Populär war der Begriff schon immer, wenn auch gewaltig unbeliebt bei denjenigen, die geliefert oder geleistet hatten: Zahlungsverzug. Mit der Schuldrechtsreform heißt die Sachlage seit 2002 nun ganz einfach Nicht-Rechtzeitig-Zahlung. Doch: Vorsicht mit der Wortwahl, wenn es denn gilt, den säumigen Schuldner zu mahnen.

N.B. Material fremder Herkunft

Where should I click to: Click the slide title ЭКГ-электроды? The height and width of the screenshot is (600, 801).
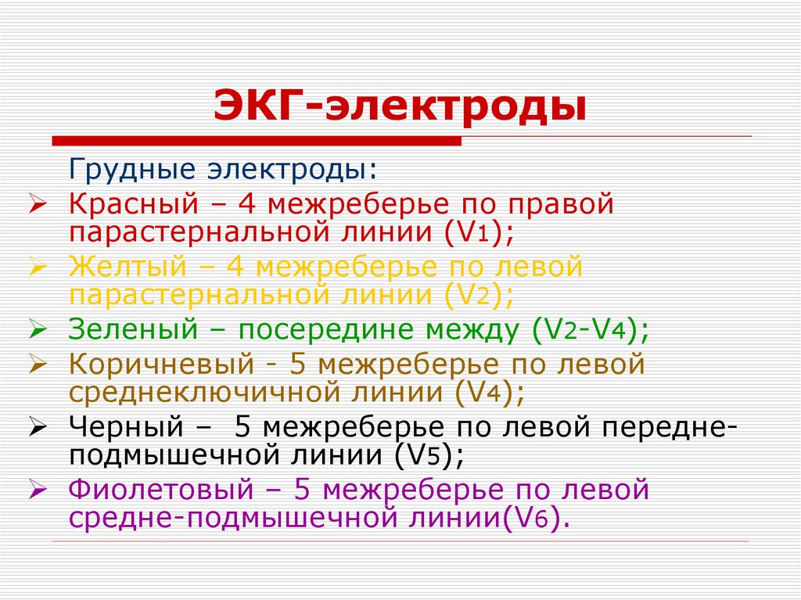(400, 106)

Im später strittigen Sachverhalt schrieb ein Fliesenhändler einem seiner Kunden, dass er von ihm wohl getäuscht worden sein. Er forderte den Kunden zur Zahlung auf und erhob gleichzeitig den Vorwurf, dass der Kunde sich mit einem „falschen oder gefälschten“ Überweisungsträger „die Ware erschlichen“ habe. Gleichzeitig drohte er ihm auch eine Strafanzeige an. Im „Verpflichtungsgeschäft“ hatte der Kunde bei dem Händler Fliesen bestellt und 500 Euro angezahlt. Den offenen Rest überwies er später auf das Konto des Verkäufers, worauf er später die bestellte Ware abholte. Als Beweis seiner Zahlung galt der Durchschlag eines Überweisungsbeleg, von dem im Fliesenbetrieb jedoch keine Kopie gemacht wurde. Und auch eine Gutschrift beim Händler war auf dessen Konten nicht festzustellen.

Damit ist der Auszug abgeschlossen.